In 1888, problems arose when the Annual Cattle Show was scheduled earlier than usual. The Cattle Show required Beresford Park and adjoining fields, but Ayr F.C. had a friendly arranged with Aston Villa on a conflicting date. This saw the club move north of the River Ayr to Somerset Park, originally renting it from Walker's Chemical Works, situated just to the north. They also brought their clubhouse and grandstand with them from Beresford Park. Further adjustments to the ground for about a decade saw the club left with a debt of £600 in 1898. Ayr F.C.'s departure from Beresford Park, saw Ayr Parkhouse move in, and eventually developed a rivalry between the two clubs as the team from south of the river grew. A further important event in the club's history took place in 1888, when Ayr took on Canada and won convincingly 4–0 at the new Somerset Park.

Between March and April 1897 Somerset Park was closed as the club changed the orientation of the pitch and to include a tarmacadam cycle track as well as a new grandstand. This was the format the ground would stay until the 1920s when it was changed to its current layout (by Ayr United).

In 1901 Ayr F.C. won the Ayrshire Cup meaning the trophy would come back to the county town for the first time after defeating Stevenston Thistle 2–1 in a replay at Rugby Park.
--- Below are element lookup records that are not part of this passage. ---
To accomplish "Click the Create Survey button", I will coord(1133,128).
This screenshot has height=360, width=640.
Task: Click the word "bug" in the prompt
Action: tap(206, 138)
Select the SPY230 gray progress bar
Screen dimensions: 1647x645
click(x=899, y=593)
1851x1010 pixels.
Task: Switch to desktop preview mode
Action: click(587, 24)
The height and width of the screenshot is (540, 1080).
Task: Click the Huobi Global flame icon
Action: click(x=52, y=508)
The club would go on to have further success in this competition, winning it again in 1905, 1906 and 1910, twice beating rivals Ayr Parkhouse in the final (in 1906 and 1910, in 1905 the beat Kilmarnock 1–0 to lift the trophy).

== Grounds ==

- 1879–1884 Springfield Park
- 1884–1888 Beresford Park
- 1888–1910 Somerset Park

== Honours ==
- Scottish County League
  - Champions (1): 1899–1900
- Ayrshire Combination
  - Champions (3): 1894–95, 1895–96, 1896–97
- Ayrshire Cup
  - Winners (4): 1900–01, 1904–05, 1905–06, 1909–10
- Ayr Charity Cup
  - Winners (8): 1884–85, 1885–86, 1886–87, 1890–91, 1892–93, 1900–01, 1901–02, 1904–05
- Kilmarnock Charity Cup
  - Winners (2): 1884–85, 1886–87

== Colours ==

1879–1910, Crimson & gold halved shirts, white shorts, crimson with gold top socks.